● INSTRUÇÕES DE TRABALHO:
Escreva a continuação do trecho sobre a vocação à pobreza voluntária, começando logo após a última frase apresentada e mantendo a divisão em linhas curtas.

::: TRECHO SELECIONADO :::

O Senhor Deus fêz-me ouvir a sua voz,
e eu não lhe resisto,
não volto para tráz’.

Interpretando-lhe eu esta passagem,
que tão bem correspondia ao estudo do seu coração,
apontando-lha como um aviso do céu,
e exortando-o a submeter
a sua pouca idade ao jugo da obediência,
notamos algumas linhas mais abaixo
estas duas palavras:

`Conservemo-nos juntos’,

que pareciam avisar-nos
a que não nos separássemos um do outro
e a consagrarmos a nossa vida
a um igual sacrifício.
Foi aludindo a esta circunstancia que,
estando ele na Alemanha, e eu em Itália,
ele me escreveu um dia perguntando-me:

`O que é feito do conservemo-nos juntos?
Estais em Bolonha e eu na Colônia!’

Respondi-lhe então:

`Que maior merecimento pode haver,
que mais gloriosa coroa,
do que tornarmo-nos participantes
da pobreza do Cristo e de seus apóstolos,
e abandonar o mundo pelo seu amor!’

Mas por mais que a sua razão
o fizesse concordar comigo,
a sua vontade persuadia-o a resistir-me.
Na mesma noite em que tivemos essa conversa,
foi ele ouvir matinas
à igreja da bem aventurada Virgem,
e ali ficou até de madrugada,
rogando a Mãe do Senhor
que lhe fizesse vencer a revolta
que sentia dentro de si.
E como visse que a dureza do seu coração
se não abrandava com as suas súplicas, pôz-se a dizer:

`É agora, ó Bem aventurada Virgem,
que sinto que não tendes de mim compaixão,
e que não tenho lugar marcado
na corporação dos pobres de Cristo!’

Isto dizia cheio de dor,
porque sentia dentro de si
um grande desejo da pobreza voluntária,
e porque o Senhor lhe manifestara uma vez
a grande importância que ela terá no dia de juízo.

::: CONJUNTO DE DADOS :::

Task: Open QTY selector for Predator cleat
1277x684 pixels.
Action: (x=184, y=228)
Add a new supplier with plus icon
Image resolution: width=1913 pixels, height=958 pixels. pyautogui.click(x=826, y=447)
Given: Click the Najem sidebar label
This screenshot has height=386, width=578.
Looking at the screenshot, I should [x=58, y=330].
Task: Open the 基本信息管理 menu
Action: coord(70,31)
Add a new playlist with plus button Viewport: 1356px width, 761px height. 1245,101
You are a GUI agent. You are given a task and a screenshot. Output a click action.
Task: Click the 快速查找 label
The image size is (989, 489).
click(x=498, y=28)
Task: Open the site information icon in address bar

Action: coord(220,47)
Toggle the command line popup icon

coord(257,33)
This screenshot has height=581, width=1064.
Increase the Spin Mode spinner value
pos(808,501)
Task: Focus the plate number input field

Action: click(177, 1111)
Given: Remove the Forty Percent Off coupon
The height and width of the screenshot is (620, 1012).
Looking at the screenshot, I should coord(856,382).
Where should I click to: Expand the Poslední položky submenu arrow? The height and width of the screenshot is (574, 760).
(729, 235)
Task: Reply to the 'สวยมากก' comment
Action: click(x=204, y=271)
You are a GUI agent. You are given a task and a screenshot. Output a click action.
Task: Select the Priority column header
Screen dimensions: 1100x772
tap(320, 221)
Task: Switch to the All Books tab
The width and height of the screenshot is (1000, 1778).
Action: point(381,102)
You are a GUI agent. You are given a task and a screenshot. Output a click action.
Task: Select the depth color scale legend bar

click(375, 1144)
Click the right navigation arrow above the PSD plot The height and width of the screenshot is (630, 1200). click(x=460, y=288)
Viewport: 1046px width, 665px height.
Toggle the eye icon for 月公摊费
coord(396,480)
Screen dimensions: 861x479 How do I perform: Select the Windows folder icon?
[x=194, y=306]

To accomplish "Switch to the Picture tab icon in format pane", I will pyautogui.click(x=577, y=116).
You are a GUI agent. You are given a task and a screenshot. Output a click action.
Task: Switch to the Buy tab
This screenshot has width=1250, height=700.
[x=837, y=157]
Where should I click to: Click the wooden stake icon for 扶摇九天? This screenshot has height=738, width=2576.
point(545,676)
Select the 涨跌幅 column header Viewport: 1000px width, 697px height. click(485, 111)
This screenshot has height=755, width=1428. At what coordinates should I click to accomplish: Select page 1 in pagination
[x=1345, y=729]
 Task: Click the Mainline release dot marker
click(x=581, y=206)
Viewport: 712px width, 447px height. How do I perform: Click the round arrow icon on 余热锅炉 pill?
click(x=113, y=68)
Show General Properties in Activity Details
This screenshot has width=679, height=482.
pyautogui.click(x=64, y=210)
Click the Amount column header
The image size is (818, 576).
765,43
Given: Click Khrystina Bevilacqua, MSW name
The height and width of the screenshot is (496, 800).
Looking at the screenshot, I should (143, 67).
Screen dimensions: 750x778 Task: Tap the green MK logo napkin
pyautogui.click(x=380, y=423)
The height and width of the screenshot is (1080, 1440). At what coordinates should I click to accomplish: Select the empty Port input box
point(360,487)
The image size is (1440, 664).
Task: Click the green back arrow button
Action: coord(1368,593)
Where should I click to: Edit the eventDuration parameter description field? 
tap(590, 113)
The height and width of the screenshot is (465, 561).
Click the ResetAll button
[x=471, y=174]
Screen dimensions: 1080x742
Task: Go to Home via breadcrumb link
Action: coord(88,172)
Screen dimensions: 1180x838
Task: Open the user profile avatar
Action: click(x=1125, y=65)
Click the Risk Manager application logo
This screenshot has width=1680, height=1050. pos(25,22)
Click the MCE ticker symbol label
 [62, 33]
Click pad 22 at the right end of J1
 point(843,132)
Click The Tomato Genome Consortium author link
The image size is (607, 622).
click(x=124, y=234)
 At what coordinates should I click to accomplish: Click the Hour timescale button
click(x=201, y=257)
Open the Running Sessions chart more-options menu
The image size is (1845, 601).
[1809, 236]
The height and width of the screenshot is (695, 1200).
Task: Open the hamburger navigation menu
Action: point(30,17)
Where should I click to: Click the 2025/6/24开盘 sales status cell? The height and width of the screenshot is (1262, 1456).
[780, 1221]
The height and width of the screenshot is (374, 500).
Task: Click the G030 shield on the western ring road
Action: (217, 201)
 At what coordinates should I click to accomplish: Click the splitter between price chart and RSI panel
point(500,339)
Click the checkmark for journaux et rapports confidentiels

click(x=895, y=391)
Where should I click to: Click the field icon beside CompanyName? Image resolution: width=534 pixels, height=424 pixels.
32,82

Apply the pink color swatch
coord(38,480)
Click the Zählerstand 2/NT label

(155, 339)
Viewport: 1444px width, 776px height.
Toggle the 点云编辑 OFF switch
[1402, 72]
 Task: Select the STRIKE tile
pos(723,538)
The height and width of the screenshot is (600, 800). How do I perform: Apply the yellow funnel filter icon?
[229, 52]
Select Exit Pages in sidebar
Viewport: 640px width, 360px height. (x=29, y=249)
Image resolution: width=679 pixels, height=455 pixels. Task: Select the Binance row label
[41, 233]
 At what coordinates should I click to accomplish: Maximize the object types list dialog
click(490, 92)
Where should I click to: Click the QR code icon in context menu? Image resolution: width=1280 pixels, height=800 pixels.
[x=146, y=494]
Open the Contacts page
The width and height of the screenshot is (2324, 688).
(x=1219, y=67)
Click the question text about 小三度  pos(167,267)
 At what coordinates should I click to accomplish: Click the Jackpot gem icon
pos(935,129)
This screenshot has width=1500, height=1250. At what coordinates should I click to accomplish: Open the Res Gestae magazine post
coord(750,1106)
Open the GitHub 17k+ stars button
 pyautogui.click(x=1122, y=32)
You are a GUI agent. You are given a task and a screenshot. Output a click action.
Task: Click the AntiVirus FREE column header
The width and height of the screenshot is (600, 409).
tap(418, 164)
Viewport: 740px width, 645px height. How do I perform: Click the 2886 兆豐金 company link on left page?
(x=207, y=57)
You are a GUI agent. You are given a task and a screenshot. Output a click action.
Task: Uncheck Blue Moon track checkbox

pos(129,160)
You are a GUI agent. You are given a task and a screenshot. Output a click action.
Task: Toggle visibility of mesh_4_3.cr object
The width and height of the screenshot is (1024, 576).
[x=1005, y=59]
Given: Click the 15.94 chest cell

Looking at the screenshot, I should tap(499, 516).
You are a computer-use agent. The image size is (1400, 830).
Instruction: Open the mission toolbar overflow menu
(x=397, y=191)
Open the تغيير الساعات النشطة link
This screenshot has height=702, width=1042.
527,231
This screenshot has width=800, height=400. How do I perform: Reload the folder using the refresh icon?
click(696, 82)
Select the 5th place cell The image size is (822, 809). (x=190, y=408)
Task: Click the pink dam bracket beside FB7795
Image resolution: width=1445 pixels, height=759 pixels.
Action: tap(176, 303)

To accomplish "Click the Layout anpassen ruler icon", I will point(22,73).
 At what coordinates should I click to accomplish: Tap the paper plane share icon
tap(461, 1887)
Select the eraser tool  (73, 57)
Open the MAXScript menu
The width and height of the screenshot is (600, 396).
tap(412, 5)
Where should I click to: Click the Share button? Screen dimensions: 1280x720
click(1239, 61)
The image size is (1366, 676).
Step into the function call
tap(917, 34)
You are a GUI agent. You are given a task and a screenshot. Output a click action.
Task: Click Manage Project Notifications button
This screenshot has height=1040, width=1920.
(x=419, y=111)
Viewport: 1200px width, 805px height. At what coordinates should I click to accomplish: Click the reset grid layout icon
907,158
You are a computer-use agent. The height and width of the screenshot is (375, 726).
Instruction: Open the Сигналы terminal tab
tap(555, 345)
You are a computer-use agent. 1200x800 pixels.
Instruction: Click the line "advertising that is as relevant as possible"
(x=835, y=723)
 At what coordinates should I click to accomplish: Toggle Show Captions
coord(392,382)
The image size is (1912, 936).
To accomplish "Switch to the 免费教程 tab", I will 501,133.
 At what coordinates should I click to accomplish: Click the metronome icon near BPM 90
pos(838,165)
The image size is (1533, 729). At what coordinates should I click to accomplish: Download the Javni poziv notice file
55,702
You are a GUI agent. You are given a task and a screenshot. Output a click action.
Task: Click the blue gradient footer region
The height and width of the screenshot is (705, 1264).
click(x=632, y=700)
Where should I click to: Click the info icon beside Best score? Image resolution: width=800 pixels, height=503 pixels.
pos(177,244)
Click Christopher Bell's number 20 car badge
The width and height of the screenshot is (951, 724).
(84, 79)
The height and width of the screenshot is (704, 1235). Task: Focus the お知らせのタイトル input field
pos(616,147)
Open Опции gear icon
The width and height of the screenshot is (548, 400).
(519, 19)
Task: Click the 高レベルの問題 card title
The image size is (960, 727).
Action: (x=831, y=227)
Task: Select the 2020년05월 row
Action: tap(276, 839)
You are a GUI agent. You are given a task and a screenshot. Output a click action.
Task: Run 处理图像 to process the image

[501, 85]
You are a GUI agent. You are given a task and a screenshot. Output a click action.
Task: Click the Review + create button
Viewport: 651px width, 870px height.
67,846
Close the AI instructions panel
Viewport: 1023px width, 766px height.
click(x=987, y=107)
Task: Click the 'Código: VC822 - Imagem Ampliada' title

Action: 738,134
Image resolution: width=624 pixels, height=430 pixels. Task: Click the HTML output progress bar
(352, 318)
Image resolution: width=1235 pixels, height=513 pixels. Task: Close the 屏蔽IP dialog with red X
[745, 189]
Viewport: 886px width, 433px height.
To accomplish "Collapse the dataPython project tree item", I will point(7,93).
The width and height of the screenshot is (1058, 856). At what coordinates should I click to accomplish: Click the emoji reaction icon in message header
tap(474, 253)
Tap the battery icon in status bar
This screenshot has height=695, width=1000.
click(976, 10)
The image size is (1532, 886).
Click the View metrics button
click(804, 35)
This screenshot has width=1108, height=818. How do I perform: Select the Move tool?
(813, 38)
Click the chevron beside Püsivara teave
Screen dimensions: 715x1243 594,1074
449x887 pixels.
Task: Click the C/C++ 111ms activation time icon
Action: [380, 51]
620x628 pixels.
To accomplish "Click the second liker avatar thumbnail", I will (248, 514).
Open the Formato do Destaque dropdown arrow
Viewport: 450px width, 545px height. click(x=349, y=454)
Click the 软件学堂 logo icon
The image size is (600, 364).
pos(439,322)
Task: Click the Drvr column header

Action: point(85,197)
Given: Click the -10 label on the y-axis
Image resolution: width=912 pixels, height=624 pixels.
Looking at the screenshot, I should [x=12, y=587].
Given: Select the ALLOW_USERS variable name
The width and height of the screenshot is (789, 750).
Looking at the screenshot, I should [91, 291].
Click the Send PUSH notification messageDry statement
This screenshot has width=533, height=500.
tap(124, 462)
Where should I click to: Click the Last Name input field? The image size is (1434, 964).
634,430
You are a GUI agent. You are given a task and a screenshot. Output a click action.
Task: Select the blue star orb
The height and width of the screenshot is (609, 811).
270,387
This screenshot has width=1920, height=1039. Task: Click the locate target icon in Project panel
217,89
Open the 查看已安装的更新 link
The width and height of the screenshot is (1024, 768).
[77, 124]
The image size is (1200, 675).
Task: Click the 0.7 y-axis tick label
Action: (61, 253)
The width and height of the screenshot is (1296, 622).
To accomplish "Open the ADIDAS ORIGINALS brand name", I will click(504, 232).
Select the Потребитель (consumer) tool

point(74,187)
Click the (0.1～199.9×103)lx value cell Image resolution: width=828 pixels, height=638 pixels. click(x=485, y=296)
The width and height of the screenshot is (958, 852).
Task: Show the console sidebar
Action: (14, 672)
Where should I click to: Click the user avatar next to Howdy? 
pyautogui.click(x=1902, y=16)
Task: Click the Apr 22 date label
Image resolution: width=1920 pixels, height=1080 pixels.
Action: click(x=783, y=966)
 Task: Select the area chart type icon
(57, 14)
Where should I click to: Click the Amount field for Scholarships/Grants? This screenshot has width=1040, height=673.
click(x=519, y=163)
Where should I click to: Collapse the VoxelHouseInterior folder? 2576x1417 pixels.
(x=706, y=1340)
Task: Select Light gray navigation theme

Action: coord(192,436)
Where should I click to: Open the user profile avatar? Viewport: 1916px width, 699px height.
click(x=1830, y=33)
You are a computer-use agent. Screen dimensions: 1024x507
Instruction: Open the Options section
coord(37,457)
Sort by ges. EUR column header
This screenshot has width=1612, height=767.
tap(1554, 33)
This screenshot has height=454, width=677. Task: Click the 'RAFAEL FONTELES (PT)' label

:::

● RESULTADO DO EXERCÍCIO:
O caso passara-se assim.

Viu em sonhos a Cristo no seu tribunal,
e duas prodigiosas multidões,
uma que estava sendo julgada
e a outra que julgava com Jesus Cristo.
Enquanto que, com a sua consciência segura,
ele contemplava tranquilamente este espetáculo,
um dos que estavam ao lado do juiz,
apontando de repente para ele,
disse-lhe:

`Tu que aí estás em baixo,
o que abandonaste tu pelo Senhor?’

Ficou consternado ao ouvir esta pergunta,
porque não sabia o que havia de responder e,
sendo por esse motivo
que ele desejava a pobreza,
posto que não tivesse coragem de a abraçar,
saíu da igreja de Notre-Dame,
triste por não ter obtido a força que solicitara.
Nesse mesmo momento, porém,
Aquele que lá do alto acode aos humildes
operou uma completa transformação
nos sentimentos do seu coração;
rios de lágrimas correram aos seus olhos;
a sua alma abriu-se e expandiu-se perante o Senhor,
toda a dureza que o oprimia desfez-se,
e o jugo de Cristo,
tão duro até ali na sua imaginação,
apresentou-se-lhe tal qual realmente é,
suave e ligeiro.
No primeiro momento de transporte
levantou-se e correu a procurar Frei Reinaldo,
e na sua presença pronunciou os seus votos.
Em seguida veio ter comigo e,
notando eu no seu angélico rosto vestígios de lágrimas,
e perguntando-lhe onde estivera,
respondeu-me:

`Fiz ao Senhor um voto,
e hei de cumprí-lo’.

Demorámos contudo a nossa tomada de hábito
até ao tempo da quaresma,
e adquirimos nesse intervalo mais um companheiro,
frei Leão,
que depois sucedeu a frei Henrique
no cargo de prior.
Chegado o dia em que a Igreja,
pela imposição das cinzas,
adverte os fiéis da sua origem
e de que hão de voltar ao pó de que foram feitos,
decidimo-nos a cumprir o nosso voto.
Os nossos outros companheiros
nada sabiam do nosso projeto e um deles,
vendo o Fr. Henrique sair da hospedaria,
disse-lhe:

`Onde ides Sr. Henrique?’

`Vou’,

respondeu ele,

`a Betânia’,

aludindo ao sentido hebraico dessa palavra,
que quer dizer casa da obediência.
Dirigimo-nos efetivamente todos os três
para Saint-Jacques,
e entramos no momento em que os Frades cantavam

`Immutemur habitu’.

Eles não contavam com a nossa visita;
mas, posto que imprevista,
não deixou de ser oportuna,
e nos despojamos do velho homem
e nos revestimos do novo,
enquanto os Frades cantavam
o mesmo que nós fazíamos”.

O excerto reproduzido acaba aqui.